[SCA-AE] Historical Combat resource page by Higgins Museum (Boston,
MA)
L. J. Sparvero
ljsparvero at gmail.com
Tue Nov 14 20:45:45 EST 2006
Hi all,
The Higgins Armory Museum (in conjunction with students in the
area and the museum's own sword guild) have put together a large
virtual exhibition on armored combat at:
http://www.higgins.org/Research/virtualexhibitions.shtml
They've put up photographs of pieces from their collection,
educational articles, and guides to techniques from original sources.

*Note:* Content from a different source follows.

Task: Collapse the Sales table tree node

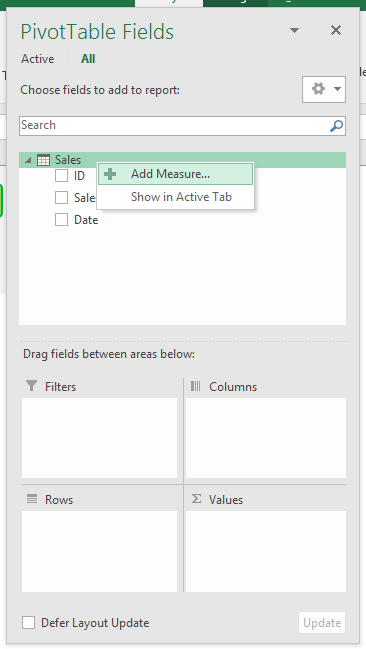Action: tap(28, 160)
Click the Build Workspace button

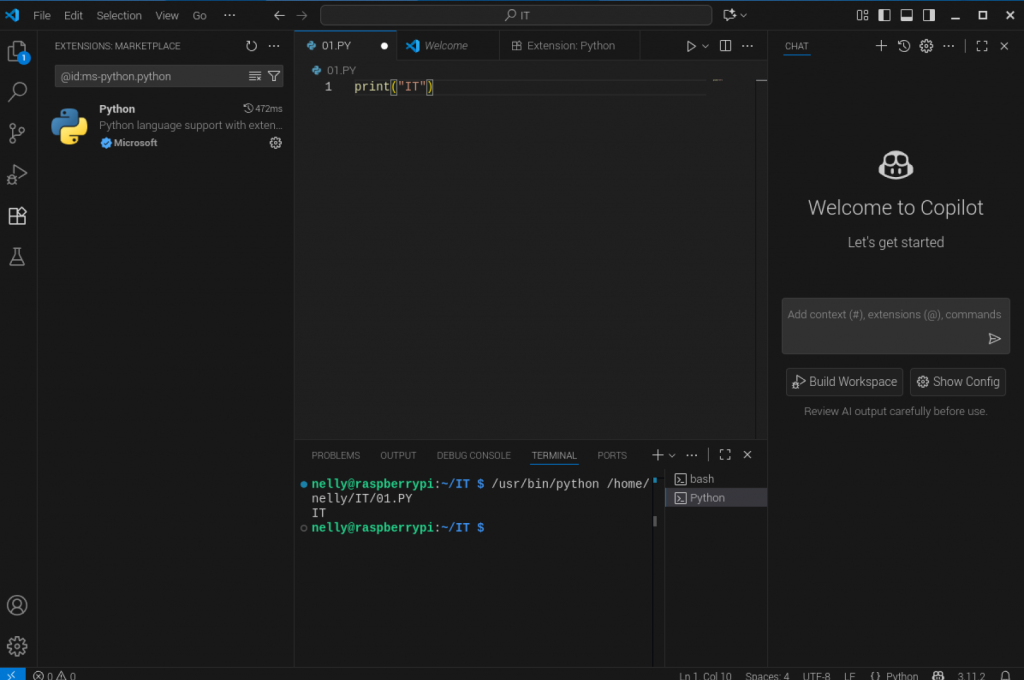tap(844, 382)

Also there is the Higgins Sword Guild page:
http://www.higginssword.org (not an SCA group, but you can recognize a
few familiar faces in the photos)
If you are looking to getting into historical combat study, their
online exhibit is a good place to start (and Boston can be a
reasonable weekend trip to see the exhibits and events). But as
always, don't take on faith everything everything in short review
articles (I wish some of them had references). For those that want to
come up with their own interpretations, just happen to have several of
the original sources they used online, and links to others. If that's
not enough, they are having a museum exhibit of Renaissance fencing
books.
Even if you have no desire to get into this, you might want to check
out the neat video clip they put together on Historical Armored
Combat. Go to the virtual exhibits page above, and follow the links to
Techniques of Medieval Armored Combat and then the Armored Combat
Sequence.
-L.J. aka Lyev
Disclaimer: Many historical combat techniques invovle wrestling,
arm-bars, pommel smashes, and other fun things that are intended to
kill, maim, or otherwise severely hurt someone. For good reason many
are illegal for SCA tournament combat. Please check with your marshal
**before** trying them out on the list. The excuse, "But I read about
it in a 15th century sword book" will probably not be enough to keep
them from pulling your authorization card.